- **Exercise prompt**: Take the data below and extract the lines from the one with "This screenshot has height=1456, width=819." to the one with "Task: Click the Create button", inclusive, exactly as written.

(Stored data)
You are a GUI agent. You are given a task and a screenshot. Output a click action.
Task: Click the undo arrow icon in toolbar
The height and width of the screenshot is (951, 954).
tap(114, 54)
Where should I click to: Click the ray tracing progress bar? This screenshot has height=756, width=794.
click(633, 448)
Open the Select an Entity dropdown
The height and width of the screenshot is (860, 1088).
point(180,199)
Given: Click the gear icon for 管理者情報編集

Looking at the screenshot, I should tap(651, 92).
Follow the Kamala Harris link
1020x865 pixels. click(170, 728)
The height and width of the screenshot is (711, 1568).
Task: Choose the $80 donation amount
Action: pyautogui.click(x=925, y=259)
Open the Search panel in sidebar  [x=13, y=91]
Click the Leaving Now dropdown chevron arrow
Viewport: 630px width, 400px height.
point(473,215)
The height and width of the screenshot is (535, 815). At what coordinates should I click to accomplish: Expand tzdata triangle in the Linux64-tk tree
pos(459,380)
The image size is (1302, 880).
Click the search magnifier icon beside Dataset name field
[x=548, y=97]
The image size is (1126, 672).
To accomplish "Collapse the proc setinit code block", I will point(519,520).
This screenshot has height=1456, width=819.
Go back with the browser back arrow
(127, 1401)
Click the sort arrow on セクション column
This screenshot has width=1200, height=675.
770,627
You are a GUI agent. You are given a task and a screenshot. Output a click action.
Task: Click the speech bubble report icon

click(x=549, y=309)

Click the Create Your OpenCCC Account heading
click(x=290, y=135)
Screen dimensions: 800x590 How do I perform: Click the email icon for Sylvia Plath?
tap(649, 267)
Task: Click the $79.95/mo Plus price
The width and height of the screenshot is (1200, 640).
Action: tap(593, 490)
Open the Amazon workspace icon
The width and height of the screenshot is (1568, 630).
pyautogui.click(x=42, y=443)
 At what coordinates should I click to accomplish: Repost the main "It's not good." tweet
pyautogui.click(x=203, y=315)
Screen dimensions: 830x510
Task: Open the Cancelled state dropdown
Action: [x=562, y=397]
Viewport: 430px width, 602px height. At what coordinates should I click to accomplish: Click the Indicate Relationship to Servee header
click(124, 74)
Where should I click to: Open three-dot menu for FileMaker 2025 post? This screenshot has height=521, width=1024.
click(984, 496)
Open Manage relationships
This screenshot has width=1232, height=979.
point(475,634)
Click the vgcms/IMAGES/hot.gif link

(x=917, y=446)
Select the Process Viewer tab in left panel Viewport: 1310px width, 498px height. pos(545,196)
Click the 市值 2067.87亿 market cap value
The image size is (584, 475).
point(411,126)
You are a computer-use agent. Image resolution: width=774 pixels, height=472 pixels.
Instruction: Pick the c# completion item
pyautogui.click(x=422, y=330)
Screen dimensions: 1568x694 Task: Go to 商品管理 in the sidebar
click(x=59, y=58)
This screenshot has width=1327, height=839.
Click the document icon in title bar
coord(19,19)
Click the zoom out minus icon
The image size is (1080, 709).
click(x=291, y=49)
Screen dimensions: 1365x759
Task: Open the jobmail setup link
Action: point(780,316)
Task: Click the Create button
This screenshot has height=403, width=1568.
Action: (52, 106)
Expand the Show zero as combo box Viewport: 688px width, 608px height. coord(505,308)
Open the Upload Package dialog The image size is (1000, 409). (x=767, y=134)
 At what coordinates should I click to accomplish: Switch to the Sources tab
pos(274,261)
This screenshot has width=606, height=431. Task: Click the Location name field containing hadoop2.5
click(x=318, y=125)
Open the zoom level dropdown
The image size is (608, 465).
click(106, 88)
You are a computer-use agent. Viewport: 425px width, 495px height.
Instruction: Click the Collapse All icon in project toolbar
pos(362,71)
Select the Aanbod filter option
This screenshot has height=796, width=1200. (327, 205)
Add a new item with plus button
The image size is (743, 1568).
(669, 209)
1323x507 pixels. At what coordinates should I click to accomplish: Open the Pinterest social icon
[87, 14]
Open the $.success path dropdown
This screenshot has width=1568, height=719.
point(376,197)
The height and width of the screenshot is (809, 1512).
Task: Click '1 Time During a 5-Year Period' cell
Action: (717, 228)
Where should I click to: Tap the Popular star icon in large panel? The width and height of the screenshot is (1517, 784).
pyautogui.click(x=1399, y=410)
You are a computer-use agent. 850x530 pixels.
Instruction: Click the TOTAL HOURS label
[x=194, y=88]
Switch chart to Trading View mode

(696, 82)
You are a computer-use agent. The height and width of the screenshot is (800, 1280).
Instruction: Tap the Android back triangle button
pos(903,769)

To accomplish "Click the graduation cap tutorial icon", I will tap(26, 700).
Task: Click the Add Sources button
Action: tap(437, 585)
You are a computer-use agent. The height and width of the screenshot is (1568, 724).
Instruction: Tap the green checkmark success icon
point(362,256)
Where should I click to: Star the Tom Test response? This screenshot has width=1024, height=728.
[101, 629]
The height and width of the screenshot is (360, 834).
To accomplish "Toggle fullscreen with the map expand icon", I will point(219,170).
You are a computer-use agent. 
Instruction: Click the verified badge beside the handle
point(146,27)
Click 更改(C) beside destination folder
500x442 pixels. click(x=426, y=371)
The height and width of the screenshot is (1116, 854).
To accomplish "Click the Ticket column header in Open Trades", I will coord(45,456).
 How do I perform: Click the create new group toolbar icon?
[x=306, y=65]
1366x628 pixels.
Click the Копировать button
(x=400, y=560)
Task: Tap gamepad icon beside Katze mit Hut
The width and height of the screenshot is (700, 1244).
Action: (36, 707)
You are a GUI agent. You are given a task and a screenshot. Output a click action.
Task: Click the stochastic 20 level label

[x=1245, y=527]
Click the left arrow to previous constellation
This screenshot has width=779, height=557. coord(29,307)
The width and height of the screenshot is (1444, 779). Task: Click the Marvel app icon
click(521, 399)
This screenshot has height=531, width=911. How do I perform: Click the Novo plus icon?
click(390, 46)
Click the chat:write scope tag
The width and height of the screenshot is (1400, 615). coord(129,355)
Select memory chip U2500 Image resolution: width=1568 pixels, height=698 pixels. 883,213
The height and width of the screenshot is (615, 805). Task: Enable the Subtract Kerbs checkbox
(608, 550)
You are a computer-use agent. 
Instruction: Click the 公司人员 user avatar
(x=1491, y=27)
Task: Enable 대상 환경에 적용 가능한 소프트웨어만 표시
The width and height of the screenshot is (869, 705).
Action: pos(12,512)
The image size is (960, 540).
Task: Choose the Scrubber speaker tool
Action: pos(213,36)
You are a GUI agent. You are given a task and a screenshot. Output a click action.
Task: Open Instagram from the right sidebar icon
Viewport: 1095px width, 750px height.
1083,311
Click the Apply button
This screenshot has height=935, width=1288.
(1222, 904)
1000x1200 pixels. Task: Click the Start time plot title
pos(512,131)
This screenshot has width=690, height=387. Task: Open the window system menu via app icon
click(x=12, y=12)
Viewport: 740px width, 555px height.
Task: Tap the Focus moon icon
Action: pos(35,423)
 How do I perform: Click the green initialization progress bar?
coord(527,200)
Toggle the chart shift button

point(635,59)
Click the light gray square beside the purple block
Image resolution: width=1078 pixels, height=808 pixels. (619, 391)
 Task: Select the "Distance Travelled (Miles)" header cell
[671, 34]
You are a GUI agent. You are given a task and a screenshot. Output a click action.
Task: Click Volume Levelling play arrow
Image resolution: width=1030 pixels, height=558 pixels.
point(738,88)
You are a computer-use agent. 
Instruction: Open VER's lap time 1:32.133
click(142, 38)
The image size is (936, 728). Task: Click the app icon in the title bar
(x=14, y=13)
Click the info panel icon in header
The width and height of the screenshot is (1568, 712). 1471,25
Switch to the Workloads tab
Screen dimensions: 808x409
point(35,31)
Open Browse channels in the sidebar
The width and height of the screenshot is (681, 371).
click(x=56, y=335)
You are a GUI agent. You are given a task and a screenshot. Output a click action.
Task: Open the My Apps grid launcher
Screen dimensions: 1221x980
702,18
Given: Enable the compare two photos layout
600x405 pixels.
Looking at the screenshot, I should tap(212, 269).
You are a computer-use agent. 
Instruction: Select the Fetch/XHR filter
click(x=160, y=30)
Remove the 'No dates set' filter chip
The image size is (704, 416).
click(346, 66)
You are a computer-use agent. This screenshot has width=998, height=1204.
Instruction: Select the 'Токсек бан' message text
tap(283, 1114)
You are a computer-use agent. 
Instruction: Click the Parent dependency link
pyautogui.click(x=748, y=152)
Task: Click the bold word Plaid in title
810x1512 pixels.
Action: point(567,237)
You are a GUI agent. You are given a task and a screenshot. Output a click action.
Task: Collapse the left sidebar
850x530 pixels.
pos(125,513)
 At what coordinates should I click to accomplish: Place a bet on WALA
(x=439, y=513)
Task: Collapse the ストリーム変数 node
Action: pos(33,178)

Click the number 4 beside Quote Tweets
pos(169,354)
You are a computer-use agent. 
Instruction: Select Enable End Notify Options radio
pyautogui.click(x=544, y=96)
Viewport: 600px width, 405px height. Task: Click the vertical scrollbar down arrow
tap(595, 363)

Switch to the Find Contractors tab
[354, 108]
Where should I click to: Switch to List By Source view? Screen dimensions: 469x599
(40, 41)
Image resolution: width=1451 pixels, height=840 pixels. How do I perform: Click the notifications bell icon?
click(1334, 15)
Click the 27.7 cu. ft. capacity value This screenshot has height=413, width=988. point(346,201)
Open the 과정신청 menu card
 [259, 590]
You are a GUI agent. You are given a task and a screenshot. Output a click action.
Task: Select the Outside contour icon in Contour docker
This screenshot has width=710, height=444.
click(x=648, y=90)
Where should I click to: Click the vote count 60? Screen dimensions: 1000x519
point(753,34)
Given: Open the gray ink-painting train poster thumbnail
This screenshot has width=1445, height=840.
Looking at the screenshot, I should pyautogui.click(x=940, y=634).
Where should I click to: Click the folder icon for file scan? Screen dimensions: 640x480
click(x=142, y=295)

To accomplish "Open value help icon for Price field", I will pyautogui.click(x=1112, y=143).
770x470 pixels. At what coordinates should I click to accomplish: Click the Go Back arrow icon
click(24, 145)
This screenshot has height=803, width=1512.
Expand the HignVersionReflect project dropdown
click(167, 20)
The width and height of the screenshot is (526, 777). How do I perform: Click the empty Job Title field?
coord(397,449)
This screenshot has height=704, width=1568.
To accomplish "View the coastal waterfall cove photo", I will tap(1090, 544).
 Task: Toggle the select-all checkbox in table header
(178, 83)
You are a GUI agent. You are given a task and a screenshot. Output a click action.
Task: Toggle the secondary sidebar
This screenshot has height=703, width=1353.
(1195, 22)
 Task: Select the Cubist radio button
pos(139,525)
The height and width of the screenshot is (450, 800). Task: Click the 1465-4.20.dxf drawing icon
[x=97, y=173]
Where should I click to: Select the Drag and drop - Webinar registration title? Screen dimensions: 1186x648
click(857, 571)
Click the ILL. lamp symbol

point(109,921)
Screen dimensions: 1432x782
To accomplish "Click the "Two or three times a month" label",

- **Worked solution**:
This screenshot has height=1456, width=819.
Go back with the browser back arrow
(127, 1401)
Click the sort arrow on セクション column
This screenshot has width=1200, height=675.
770,627
You are a GUI agent. You are given a task and a screenshot. Output a click action.
Task: Click the speech bubble report icon

click(x=549, y=309)

Click the Create Your OpenCCC Account heading
click(x=290, y=135)
Screen dimensions: 800x590 How do I perform: Click the email icon for Sylvia Plath?
tap(649, 267)
Task: Click the $79.95/mo Plus price
The width and height of the screenshot is (1200, 640).
Action: tap(593, 490)
Open the Amazon workspace icon
The width and height of the screenshot is (1568, 630).
pyautogui.click(x=42, y=443)
 At what coordinates should I click to accomplish: Repost the main "It's not good." tweet
pyautogui.click(x=203, y=315)
Screen dimensions: 830x510
Task: Open the Cancelled state dropdown
Action: [x=562, y=397]
Viewport: 430px width, 602px height. At what coordinates should I click to accomplish: Click the Indicate Relationship to Servee header
click(124, 74)
Where should I click to: Open three-dot menu for FileMaker 2025 post? This screenshot has height=521, width=1024.
click(984, 496)
Open Manage relationships
This screenshot has width=1232, height=979.
point(475,634)
Click the vgcms/IMAGES/hot.gif link

(x=917, y=446)
Select the Process Viewer tab in left panel Viewport: 1310px width, 498px height. pos(545,196)
Click the 市值 2067.87亿 market cap value
The image size is (584, 475).
point(411,126)
You are a computer-use agent. Image resolution: width=774 pixels, height=472 pixels.
Instruction: Pick the c# completion item
pyautogui.click(x=422, y=330)
Screen dimensions: 1568x694 Task: Go to 商品管理 in the sidebar
click(x=59, y=58)
This screenshot has width=1327, height=839.
Click the document icon in title bar
coord(19,19)
Click the zoom out minus icon
The image size is (1080, 709).
click(x=291, y=49)
Screen dimensions: 1365x759
Task: Open the jobmail setup link
Action: point(780,316)
Task: Click the Create button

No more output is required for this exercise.